Exercises:
- 1) List every place name that appears in the article about the attack at the Minnesota Security Hospital.
- 2) Print the portion of the article about the hospital attack starting with "Rachel explained that" and going on through "worried about seizures.".

Minnesota Security Hospital worker's life changed forever after patient attack

A worker hurt during an attack at a psychicatric hospital near Mankato is recounting her struggle to get by after the brutal beating.

“So this has really taken over my life,” explains Rachel Hagen. “It’s completely stripped me of my identity and everything who made me who I am. It’s taken everything from me.”

Rachel Hagen is trying desperately to adjust to her new normal after suffering a devastating brain injury on the job last December at the Minnesota Security Hospital in St. Peter.

“I’m working really hard to accept where I am at now and accept where I am at day-to-day,” she says.

A new normal that includes Post-It notes plastered all over her kitchen cabinets, reminding her of the simplest tasks like calling her mom and watering the plants. On top of that, there are other activities that many take for granted that she can’t do anymore, like driving due to unpredictable seizures and migraine headaches over the last seven months.

“One day, I can feel like I am getting better,” she says. “I’m going to be ok and I might do more than the previous day. But then the next day, I feel horrible.”

Rachel explained that she was working with high-risk, mentally ill patients inside the state security hospital when one of the women in crisis attacked her.

“The patient just started swinging, swinging, and swinging,” Rachel recalls. “So the patient punched me about 15 times and knocked me out.”

Rachel was beaten and badly bruised but very few on the outside could see the most serious injury was to her brain.

Kaija McMillen though could immediately relate. She too was a security counselor inside the hospital who was horrifically beaten by a patient four years ago. Today, she remains on disability, constantly worried about seizures.

Dataset content:

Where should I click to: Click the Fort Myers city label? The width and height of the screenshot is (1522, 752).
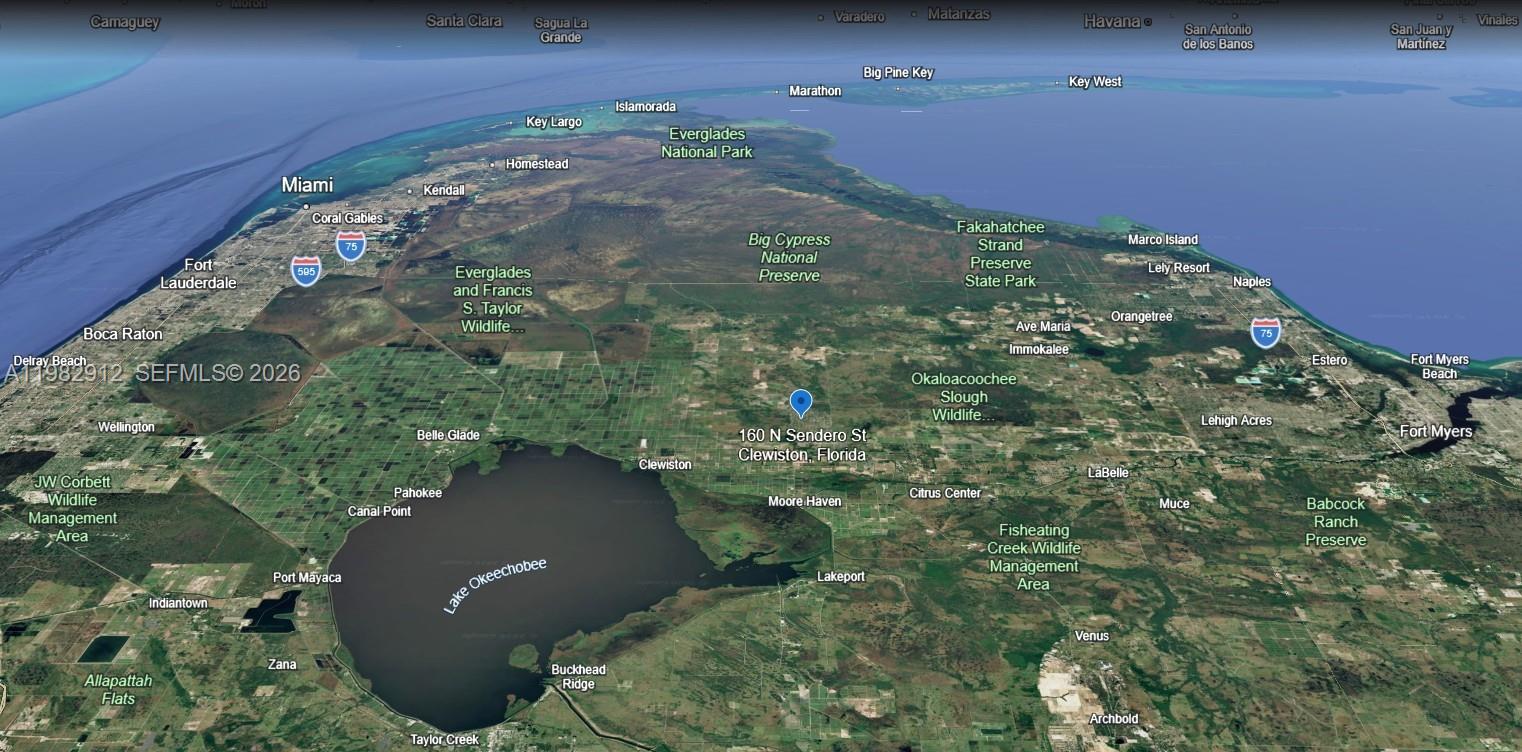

Results by task:
- 1)
- Minnesota Security Hospital
- Mankato
- St. Peter

- 2)
Rachel explained that she was working with high-risk, mentally ill patients inside the state security hospital when one of the women in crisis attacked her.

“The patient just started swinging, swinging, and swinging,” Rachel recalls. “So the patient punched me about 15 times and knocked me out.”

Rachel was beaten and badly bruised but very few on the outside could see the most serious injury was to her brain.

Kaija McMillen though could immediately relate. She too was a security counselor inside the hospital who was horrifically beaten by a patient four years ago. Today, she remains on disability, constantly worried about seizures.